PASSAGE:
Advice for the Early Days
Hester Hill Schnipper, LICSW, OSW-C Program Manager, Oncology Social Work
JANUARY 05, 2017
Looking back, almost all of us would agree that the first days after diagnosis are psychologically the very hardest. We are catapulted from normal life to crisis in an instant, and most of us experience something close to panic. As I always tell newly diagnosed individuals, it will get better. This is as bad as it gets. I promise. Once all the information has been collected and there is a plan, it is possible to organize one's thoughts and begin to settle in for the duration.
The most important advice is this: Slow down. Breathe. Take one step at a time. If you can't imagine how to get through the day, take it half an hour at a time.
It can be helpful to remember other hard times in life. Who and what helped then? Was it better then for you to take long solo walks or to be surrounded by friends? Are you someone who can't stop eating or someone who can't eat anything in a crisis? (Whichever type you are, it is okay right now to stick with comfort foods. You do have to eat something so think soup or something equally soothing.) Do you want to get into bed and pull up the covers or are you lying awake all night? The point here is to consider how you react in hard times, to recognize the strategies and skills that life has given you, and to do whatever you need. Other peoples' opinions and advice don't matter much, and you have the right to politely say that.
Although there are a few exceptions, a new cancer diagnosis is not usually a medical emergency on the scale of, say, a heart attack or a stroke. You have time to think about your choices, consult with your doctor (s), talk with your family. Don't rush to decisions or to surgery.
This is a helpful article from WedMD:
What NOT to Do After a Cancer Diagnosis
By Wendy Baer, MD
When you learn you have cancer, you may feel like someone hit the panic
button inside your head and
body. Thoughts about what the diagnosis means for you, and your family, may
swirl inside your head.

DIRECTIONS FOR THIS TASK: Please carry on the article about the first days after a cancer diagnosis, picking up right after its last sentence.

Dataset entries:
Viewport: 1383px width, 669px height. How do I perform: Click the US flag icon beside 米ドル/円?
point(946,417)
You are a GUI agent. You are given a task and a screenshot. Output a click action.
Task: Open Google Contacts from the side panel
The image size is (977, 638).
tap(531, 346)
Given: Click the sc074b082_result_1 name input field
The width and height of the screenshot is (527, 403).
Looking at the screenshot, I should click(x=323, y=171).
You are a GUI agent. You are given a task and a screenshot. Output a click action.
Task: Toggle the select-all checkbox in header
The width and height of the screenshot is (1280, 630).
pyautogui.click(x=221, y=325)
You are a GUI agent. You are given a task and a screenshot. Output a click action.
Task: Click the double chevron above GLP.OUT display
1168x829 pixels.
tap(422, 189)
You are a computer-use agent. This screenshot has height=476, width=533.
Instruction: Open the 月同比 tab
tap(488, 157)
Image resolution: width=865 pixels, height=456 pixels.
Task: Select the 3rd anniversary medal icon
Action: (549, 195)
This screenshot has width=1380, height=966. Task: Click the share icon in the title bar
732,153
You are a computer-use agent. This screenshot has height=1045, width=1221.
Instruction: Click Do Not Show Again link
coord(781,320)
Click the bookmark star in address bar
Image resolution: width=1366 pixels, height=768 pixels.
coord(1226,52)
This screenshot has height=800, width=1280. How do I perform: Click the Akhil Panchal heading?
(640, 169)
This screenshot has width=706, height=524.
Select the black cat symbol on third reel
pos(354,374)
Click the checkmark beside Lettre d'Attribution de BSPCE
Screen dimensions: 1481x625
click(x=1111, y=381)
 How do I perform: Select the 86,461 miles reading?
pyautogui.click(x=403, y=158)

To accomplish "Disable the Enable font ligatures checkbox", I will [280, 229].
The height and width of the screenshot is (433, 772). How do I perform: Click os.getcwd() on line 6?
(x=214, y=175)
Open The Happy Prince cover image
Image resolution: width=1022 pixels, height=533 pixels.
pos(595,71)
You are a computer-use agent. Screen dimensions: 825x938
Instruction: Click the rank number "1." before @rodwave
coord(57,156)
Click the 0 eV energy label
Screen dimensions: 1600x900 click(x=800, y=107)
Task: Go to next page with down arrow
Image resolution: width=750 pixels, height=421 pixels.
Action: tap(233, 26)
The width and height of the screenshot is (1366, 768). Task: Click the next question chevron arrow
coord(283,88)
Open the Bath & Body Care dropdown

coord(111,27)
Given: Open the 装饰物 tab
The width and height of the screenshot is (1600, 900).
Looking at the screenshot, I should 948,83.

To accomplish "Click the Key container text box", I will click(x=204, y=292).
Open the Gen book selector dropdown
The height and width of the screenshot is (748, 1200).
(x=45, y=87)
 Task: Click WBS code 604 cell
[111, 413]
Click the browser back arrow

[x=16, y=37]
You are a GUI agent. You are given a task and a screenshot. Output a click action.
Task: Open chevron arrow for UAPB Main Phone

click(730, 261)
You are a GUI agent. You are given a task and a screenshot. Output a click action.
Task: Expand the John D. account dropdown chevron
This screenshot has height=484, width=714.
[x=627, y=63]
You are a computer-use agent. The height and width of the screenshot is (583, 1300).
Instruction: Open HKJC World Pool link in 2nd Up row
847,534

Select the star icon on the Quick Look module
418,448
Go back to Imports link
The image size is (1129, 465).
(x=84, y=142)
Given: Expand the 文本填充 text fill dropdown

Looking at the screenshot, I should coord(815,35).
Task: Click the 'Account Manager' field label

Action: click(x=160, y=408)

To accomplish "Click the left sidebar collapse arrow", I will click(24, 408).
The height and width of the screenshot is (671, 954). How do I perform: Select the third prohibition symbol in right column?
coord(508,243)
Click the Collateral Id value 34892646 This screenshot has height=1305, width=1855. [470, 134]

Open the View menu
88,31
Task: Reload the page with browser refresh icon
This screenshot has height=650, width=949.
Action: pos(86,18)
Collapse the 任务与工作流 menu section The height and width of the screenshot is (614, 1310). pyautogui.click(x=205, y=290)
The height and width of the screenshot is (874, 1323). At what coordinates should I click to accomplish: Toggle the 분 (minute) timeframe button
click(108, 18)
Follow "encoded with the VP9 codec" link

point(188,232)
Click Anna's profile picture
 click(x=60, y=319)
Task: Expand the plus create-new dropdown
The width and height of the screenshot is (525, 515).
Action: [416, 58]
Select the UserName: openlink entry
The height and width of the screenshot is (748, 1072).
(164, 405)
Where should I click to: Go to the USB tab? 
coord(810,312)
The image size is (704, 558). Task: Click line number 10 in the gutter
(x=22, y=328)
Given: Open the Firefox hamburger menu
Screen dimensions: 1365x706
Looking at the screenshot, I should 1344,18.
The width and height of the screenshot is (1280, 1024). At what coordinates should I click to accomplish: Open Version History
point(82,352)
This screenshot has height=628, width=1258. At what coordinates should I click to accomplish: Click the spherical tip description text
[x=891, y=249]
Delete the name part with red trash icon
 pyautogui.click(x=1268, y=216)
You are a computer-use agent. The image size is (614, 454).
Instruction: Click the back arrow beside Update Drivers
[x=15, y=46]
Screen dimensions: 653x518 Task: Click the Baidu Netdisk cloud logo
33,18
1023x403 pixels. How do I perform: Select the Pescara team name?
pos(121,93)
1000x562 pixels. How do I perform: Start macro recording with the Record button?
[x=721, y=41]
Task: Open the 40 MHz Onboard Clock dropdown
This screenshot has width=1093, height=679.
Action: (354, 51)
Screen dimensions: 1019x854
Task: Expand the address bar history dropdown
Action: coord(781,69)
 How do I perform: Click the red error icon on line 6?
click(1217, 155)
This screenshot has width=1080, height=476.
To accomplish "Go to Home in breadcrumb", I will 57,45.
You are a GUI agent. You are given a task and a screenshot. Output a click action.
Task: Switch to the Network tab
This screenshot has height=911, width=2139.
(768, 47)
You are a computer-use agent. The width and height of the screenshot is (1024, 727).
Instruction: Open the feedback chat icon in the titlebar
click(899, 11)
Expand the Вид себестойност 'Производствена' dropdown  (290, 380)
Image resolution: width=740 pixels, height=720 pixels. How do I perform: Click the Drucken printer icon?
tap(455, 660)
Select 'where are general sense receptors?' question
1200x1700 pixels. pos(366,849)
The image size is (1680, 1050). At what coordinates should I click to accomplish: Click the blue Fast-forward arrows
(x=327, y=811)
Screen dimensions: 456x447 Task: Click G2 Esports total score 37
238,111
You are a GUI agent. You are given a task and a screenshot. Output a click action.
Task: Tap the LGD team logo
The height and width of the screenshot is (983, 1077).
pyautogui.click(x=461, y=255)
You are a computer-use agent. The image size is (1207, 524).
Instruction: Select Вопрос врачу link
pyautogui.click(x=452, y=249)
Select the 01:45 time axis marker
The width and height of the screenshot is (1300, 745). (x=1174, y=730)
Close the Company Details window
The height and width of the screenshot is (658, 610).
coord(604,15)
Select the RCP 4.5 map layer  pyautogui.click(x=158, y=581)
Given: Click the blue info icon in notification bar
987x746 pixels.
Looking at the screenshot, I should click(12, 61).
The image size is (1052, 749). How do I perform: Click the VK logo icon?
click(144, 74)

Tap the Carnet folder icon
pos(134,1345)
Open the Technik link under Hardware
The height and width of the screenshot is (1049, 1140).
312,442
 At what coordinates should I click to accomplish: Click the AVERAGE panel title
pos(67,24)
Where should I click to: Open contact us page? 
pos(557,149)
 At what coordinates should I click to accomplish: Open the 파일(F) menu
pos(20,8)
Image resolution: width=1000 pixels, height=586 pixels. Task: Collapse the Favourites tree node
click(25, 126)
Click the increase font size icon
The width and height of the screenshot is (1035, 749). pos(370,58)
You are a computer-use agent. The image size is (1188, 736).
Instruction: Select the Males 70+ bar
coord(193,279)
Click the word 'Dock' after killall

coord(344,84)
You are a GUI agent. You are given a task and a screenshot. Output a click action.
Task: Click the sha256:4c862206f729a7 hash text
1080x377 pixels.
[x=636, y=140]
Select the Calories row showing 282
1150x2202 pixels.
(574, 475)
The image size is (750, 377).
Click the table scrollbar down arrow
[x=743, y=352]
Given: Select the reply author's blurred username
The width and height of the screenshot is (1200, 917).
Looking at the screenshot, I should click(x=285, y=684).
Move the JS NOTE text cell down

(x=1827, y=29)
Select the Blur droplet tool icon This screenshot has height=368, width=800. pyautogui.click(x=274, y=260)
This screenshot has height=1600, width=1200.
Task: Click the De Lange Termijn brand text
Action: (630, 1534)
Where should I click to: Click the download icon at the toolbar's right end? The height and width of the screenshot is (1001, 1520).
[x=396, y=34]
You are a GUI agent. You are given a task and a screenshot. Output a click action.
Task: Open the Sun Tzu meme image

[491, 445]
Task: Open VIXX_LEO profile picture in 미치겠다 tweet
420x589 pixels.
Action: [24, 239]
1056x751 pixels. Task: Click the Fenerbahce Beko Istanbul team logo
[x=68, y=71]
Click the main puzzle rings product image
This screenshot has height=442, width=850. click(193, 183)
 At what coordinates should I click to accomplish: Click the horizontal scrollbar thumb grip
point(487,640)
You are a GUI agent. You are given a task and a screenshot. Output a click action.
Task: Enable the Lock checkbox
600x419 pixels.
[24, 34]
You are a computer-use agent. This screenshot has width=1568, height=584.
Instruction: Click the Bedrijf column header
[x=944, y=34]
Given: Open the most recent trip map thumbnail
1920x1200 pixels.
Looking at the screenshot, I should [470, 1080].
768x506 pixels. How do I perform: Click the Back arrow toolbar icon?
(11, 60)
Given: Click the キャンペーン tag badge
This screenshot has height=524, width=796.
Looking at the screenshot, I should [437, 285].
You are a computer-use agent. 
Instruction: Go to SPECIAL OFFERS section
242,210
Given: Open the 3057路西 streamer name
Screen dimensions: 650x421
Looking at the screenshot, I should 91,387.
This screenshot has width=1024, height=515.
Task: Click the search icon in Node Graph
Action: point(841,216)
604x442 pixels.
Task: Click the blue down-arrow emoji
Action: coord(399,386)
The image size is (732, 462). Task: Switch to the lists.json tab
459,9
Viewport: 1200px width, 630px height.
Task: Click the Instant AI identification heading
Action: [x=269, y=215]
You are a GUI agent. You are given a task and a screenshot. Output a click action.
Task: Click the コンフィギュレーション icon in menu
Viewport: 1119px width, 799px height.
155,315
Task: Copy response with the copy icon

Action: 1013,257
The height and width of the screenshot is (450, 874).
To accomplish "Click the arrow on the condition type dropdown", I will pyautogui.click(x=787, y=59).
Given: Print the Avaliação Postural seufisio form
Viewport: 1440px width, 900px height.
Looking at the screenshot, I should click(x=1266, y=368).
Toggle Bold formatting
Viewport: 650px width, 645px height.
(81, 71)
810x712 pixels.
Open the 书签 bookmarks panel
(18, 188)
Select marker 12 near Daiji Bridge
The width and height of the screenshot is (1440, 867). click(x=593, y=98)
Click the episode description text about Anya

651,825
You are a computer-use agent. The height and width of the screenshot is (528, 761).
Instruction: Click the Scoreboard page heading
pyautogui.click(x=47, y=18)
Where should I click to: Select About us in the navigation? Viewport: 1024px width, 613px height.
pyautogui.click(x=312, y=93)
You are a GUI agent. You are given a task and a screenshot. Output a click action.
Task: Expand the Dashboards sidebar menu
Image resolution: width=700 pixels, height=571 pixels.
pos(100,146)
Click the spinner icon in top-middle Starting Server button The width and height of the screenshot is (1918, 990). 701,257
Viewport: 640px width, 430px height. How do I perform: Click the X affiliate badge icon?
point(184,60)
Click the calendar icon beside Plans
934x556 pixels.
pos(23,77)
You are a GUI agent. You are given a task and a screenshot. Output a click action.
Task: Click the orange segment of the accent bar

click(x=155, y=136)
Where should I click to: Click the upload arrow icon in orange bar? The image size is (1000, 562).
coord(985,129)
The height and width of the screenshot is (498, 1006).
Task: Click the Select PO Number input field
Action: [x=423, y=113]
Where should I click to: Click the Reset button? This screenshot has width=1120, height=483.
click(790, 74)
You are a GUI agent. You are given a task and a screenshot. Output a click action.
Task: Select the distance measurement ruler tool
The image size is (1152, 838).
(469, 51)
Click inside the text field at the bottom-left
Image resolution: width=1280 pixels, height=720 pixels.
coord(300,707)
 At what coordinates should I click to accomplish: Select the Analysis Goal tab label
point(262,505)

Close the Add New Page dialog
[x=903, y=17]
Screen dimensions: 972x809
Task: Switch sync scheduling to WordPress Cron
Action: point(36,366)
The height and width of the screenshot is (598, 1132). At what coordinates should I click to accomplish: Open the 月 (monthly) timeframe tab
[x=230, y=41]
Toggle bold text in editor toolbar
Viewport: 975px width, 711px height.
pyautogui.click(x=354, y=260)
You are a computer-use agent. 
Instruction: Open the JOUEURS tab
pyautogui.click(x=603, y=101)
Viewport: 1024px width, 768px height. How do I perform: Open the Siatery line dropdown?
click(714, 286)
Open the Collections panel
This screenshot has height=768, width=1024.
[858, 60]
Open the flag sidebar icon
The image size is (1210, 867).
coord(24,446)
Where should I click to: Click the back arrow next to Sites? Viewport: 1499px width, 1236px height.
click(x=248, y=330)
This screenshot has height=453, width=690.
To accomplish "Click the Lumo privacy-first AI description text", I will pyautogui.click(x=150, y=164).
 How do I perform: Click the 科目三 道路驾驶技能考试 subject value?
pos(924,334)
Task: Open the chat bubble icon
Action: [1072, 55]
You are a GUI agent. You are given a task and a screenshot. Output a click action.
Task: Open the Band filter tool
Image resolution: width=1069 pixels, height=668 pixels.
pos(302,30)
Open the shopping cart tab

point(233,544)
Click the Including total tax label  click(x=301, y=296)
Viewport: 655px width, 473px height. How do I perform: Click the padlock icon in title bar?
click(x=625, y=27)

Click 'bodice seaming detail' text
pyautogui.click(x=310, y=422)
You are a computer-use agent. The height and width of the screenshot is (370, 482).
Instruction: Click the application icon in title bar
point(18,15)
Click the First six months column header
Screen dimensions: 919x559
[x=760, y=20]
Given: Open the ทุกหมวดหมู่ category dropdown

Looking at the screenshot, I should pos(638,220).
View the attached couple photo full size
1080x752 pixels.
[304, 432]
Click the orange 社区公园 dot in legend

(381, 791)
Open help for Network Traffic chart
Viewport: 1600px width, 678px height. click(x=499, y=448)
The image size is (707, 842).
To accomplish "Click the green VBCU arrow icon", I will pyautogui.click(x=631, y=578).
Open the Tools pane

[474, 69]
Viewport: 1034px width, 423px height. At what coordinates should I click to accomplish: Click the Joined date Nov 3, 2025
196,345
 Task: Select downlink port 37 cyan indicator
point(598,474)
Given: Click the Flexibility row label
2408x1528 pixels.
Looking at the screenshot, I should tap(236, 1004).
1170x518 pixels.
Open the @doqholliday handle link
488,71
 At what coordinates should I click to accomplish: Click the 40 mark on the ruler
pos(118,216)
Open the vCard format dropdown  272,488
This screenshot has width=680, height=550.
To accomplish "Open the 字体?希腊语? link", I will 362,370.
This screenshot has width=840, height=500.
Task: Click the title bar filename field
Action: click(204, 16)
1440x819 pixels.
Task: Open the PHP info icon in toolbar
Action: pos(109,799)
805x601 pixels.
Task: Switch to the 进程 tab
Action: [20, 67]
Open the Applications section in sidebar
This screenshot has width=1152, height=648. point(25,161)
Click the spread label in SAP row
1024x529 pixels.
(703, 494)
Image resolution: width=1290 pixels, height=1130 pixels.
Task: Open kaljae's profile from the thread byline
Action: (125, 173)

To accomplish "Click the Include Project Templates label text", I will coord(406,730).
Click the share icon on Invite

RESPONSE BOX:
Feelings of uncertainty, fear, and frustration may all come up at once.
This panic, or intense stress, can easily cause you to make decisions or engage in behaviors that are not actually very helpful. With that in mind, here are four “don’ts” after a cancer diagnosis:
Don’t try to go it alone: Yes, you may have managed many things well on your own before.
Cancer is different. Trying to go it alone does not work. Everyone needs a team, a support person or two, to help them through cancer. Let people drive you, run errands, sit with you at chemo. People feel better when they help others. You are giving THEM a gift to let them help.
Don’t ignore the internet completely: Yes, ignore fake news, magic juices, doctors who offer something “no one else has” and cures via ice baths. But there is important information on the internet – and almost always the websites have “.edu” or “.gov” at the end. So, use the internet to find credible information and allow it to help you form a reasonable treatment plan with your medical team – but do it early in the day, not in the evening. No medical research in bed, EVER, and no cancer talk after dinner. Whatever you want to look up will still be there tomorrow, so check it out then. But in the evening, give yourself a break.